In cases like this, you probably have other incentives for providing these labels—like keeping your inbox or online movie library organized—so you provide many such labels “for free.” Deploying an active learning system to carefully select queries in these cases may require significant engineering overhead, with little or no gains in predictive accuracy. Also, when only a relatively small number (e.g., tens or hundreds) of labeled instances are needed to train an accurate model, it may not be appropriate to use active learning. The expense of implementing the query framework might be greater than merely collecting a handful of labeled instances, which might be sufficient.

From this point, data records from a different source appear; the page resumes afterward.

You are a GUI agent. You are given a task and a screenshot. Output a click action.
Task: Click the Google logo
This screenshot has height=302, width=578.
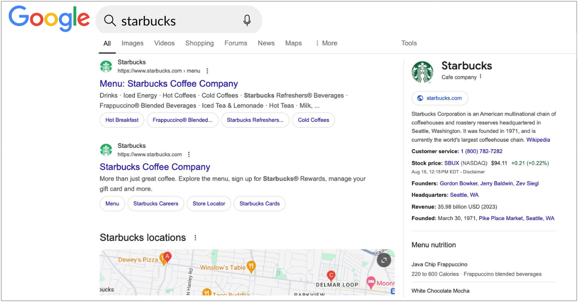(48, 18)
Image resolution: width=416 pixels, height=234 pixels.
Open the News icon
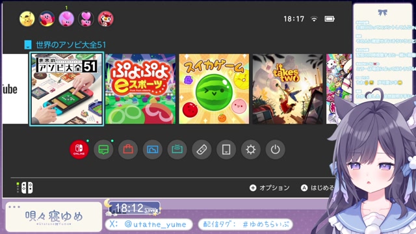coord(103,150)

Active learning is most appropriate when the (unlabeled) data instances themselves are numerous, can be easily collected or synthesized, and you anticipate having to label many of them to train an accurate system. It is also generally assumed that the oracle answers queries about instance labels, and that the appropriate hypothesis class for the problem is more or less already decided upon (naive Bayes, decision trees, neural networks, etc.). These last two assumptions do not always hold, but for now let us assume that queries take the form of unlabeled instances, and that the hypothesis class is known and fixed2. Given that active learning is appropriate, there are several different specific ways in which the learner may be able to ask queries. The main scenarios that have been considered in the literature are (1) query synthesis, (2) stream-based selective sampling, and (3) pool-based sampling.

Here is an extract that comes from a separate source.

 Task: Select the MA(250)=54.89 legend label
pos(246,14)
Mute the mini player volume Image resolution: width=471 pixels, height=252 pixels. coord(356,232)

Query Synthesis. One of the first active learning scenarios to be investigated is learning with membership queries (Angluin, 1988). In this setting, the learner may request “label membership” for any unlabeled data instance in the input space, including queries that the learner synthesizes de novo. The only assumption is that the learner has a definition of the input space (i.e., the feature dimensions and ranges) available to it. Figure 1.4(a) illustrates the active learning cycle for the query synthesis scenario. Efficient query synthesis is often tractable and efficient for finite problem domains (Angluin, 2001). The idea of synthesizing queries has also been extended to regression learning tasks, such as learning to predict the absolute coordinates of a robot hand given the joint angles of its mechanical arm as inputs (Cohn et al., 1996). Here the robot decides which joint configuration to test next, and executes a sequence of movements to reach that configuration, obtaining resulting coordinates that can be used as a training signal.

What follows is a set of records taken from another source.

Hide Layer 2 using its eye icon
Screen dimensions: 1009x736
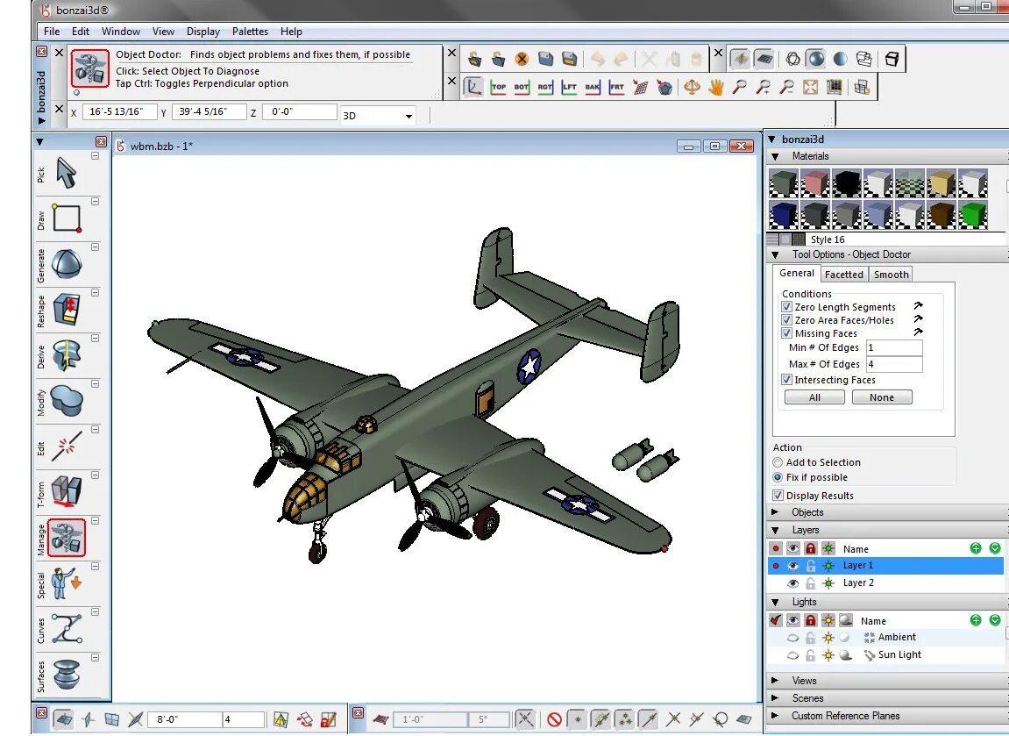point(793,583)
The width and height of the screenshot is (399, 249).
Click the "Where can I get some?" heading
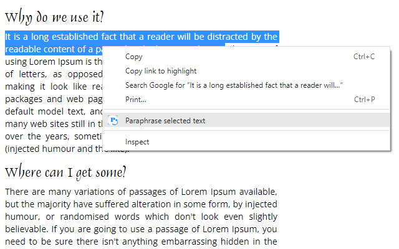point(66,171)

Query synthesis is reasonable for some problems, but labeling such arbitrary instances can be awkward and sometimes problematic. For example, Lang and Baum (1992) employed membership query learning with human oracles to train a neural network to classify handwritten characters. They encountered an unexpected problem: many of the query images generated by the learner contained no recognizable symbols; these were merely artificial hybrid characters with little or no natural semantic meaning. See Figure 1.4(b) for a few examples: is the image in the upper-right hand corner a 5, an 8, or a 9? It stands to reason that this ambiguous image could help the learner discriminate among the different characters, if people were able to discriminate among them as well. Similarly, one could imagine query synthesis for natural language tasks creating streams of text or audio speech that amount to gibberish. The problem is that the data-generating distribution is not necessarily taken into account (and may not even be known), so an active learner runs the risk of querying arbitrary instances devoid of meaning. The stream-based and pool-based scenarios (described shortly) have been proposed to address these limitations.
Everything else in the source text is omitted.